**Assignment:**
Output the data below only from the line containing "Task: Click the" up to and including the line containing "Instruction: Click Purchase", exact and with the pictures left out.

**Extracted data:**
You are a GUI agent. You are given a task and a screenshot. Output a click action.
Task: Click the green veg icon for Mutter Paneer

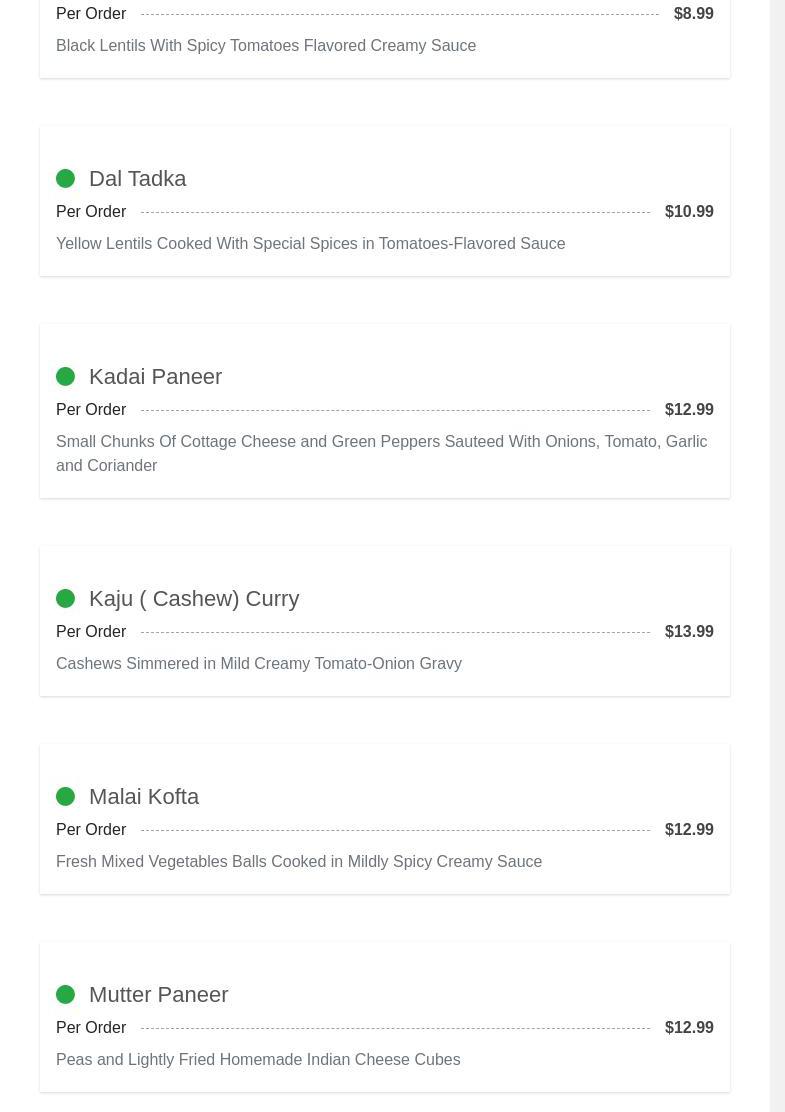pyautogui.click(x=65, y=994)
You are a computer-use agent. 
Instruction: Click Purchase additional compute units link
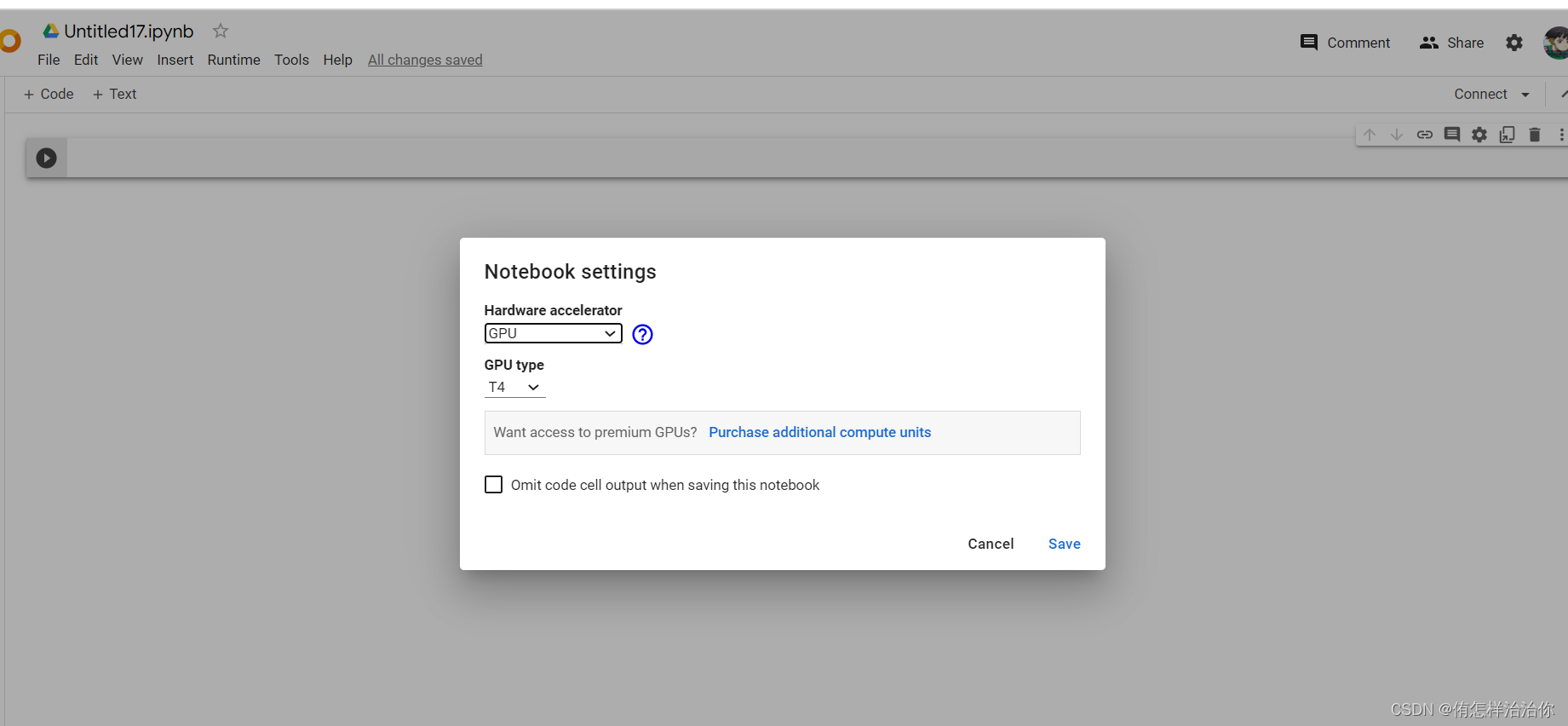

--

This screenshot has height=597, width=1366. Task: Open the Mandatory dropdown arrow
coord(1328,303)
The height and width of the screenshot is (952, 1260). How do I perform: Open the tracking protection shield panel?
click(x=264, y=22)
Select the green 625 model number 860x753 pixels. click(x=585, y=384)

* * *

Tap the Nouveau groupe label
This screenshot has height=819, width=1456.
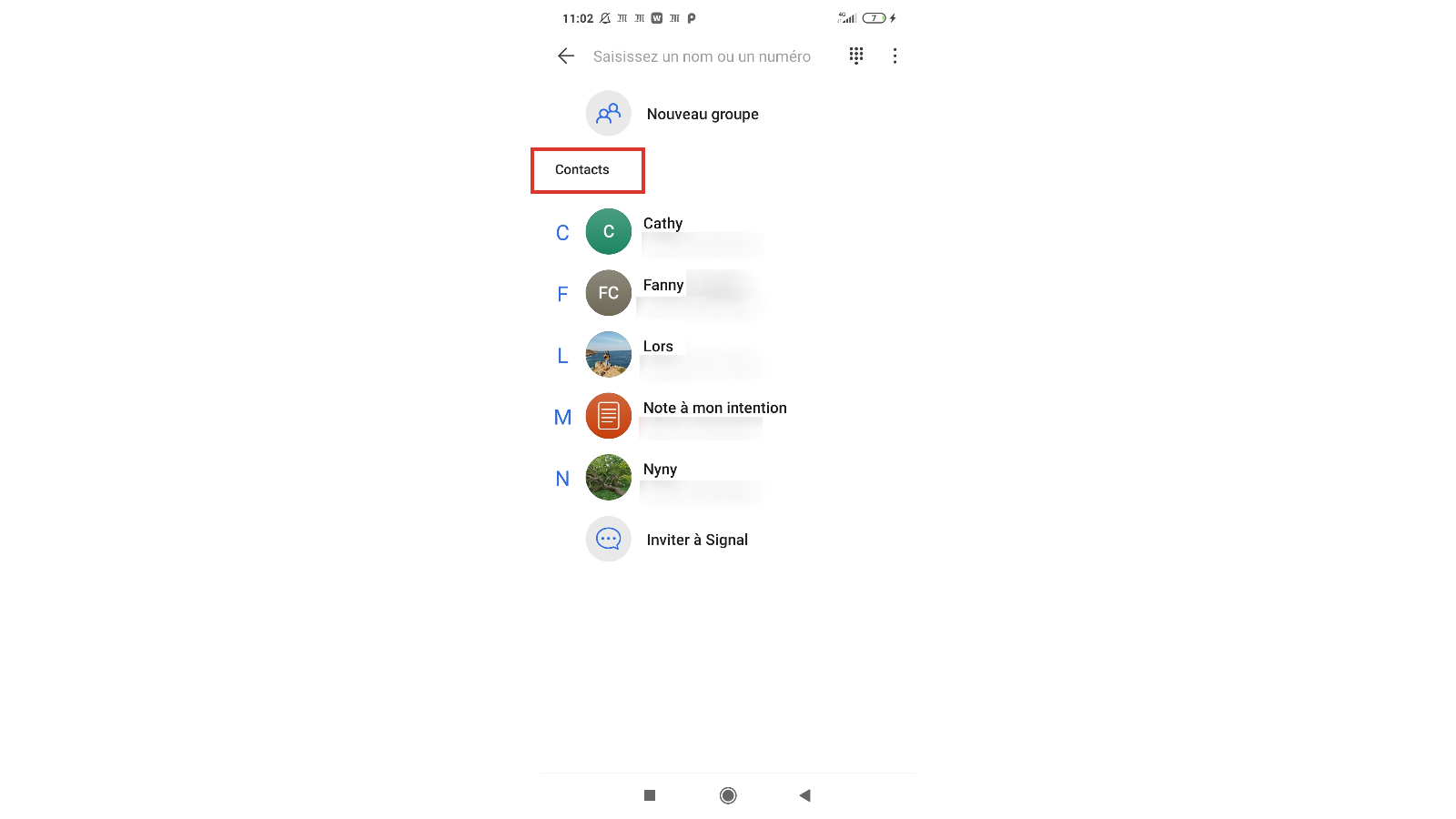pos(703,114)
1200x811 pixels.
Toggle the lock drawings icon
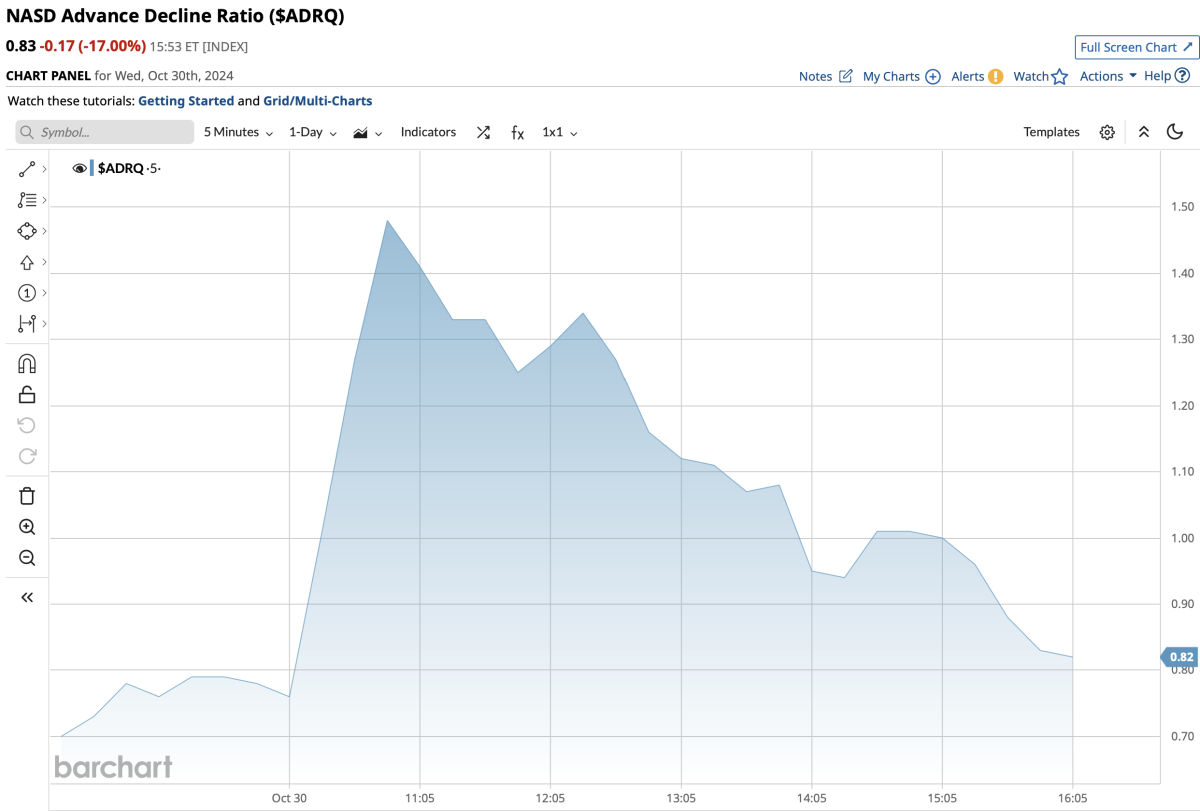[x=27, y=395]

**Task result:**
Task: Click the green veg icon for Mutter Paneer

pyautogui.click(x=65, y=994)
You are a computer-use agent. 
Instruction: Click Purchase additional compute units link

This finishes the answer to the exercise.